• _EXCERPT PROVIDED_

Critic Reviews
Great
Based on 5 reviews on
A celebrated masterwork shimmering with vulnerability from one of alt-manga's most important female artists.
"Now that we've woken from the dream, what are we going to do?" Chiharu thinks to herself, rubbing her husband's head affectionately.
Set in an apartment complex on the outskirts of Tokyo, Murasaki Yamada's Talk to My Back (1981-84) explores the fraying of Japan's suburban middle-class dreams through a woman's relationship with her two daughters as they mature and assert their independence, and with her husband, who works late and sees his wife as little more than a domestic servant.
While engaging frankly with the compromises of marriage and motherhood, Yamada remains generous with the characters who fetter her protagonist. When her husband has an affair, Chiharu feels that she, too, has broken the marital contract by straying from the template of the happy housewife. Yamada saves her harshest criticisms for society at large, particularly its false promises of eternal satisfaction within the nuclear family--as fears of having been "thrown away inside that empty vessel called the household" gnaw at Chiharu's soul.

• _DATA BLOCK_
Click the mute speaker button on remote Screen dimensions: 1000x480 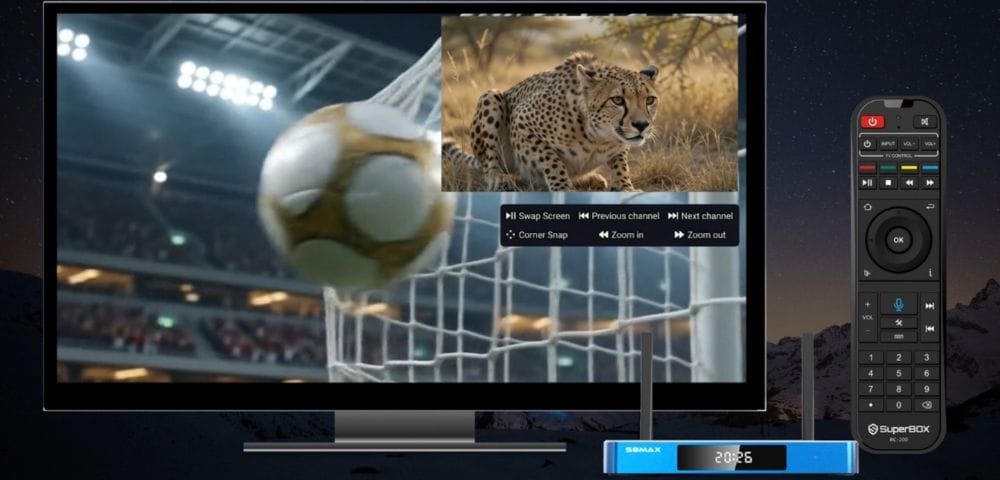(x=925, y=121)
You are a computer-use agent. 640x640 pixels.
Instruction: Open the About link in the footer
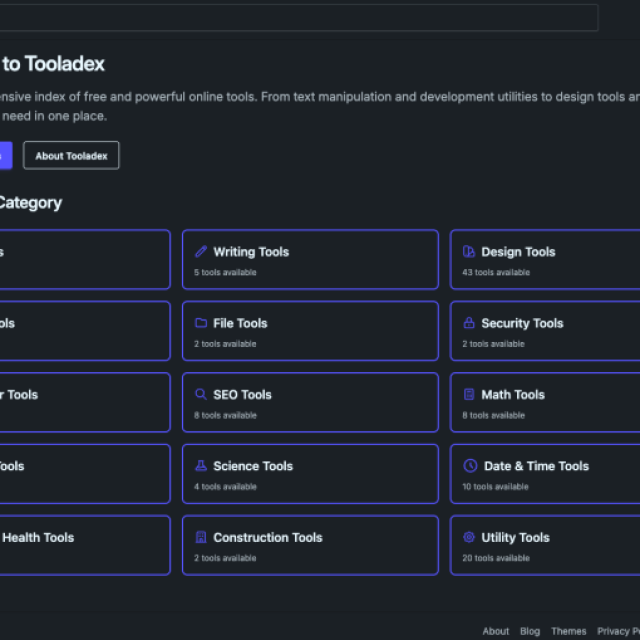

• _PARTS OF THE EXERCISE_
1. Using the book description, decide whether each statement agrees with it. Answer yes or no and quote the words that settle it.
(a) The story is set in an apartment complex in central Tokyo.
(b) Chiharu's husband works late.
(c) Yamada directs her harshest criticisms at Chiharu's husband.
2. Answer these questions from the book description.
(a) How many reviews is the rating based on?
(b) What years are given for Talk to My Back?
(c) How many daughters does the protagonist have?

• _SOLVED TASKS_
1.
(a) No: "Set in an apartment complex on the outskirts of Tokyo"
(b) Yes: "her husband, who works late and sees his wife as little more than a domestic servant"
(c) No: "Yamada saves her harshest criticisms for society at large"

2.
(a) 5
(b) 1981-84
(c) Two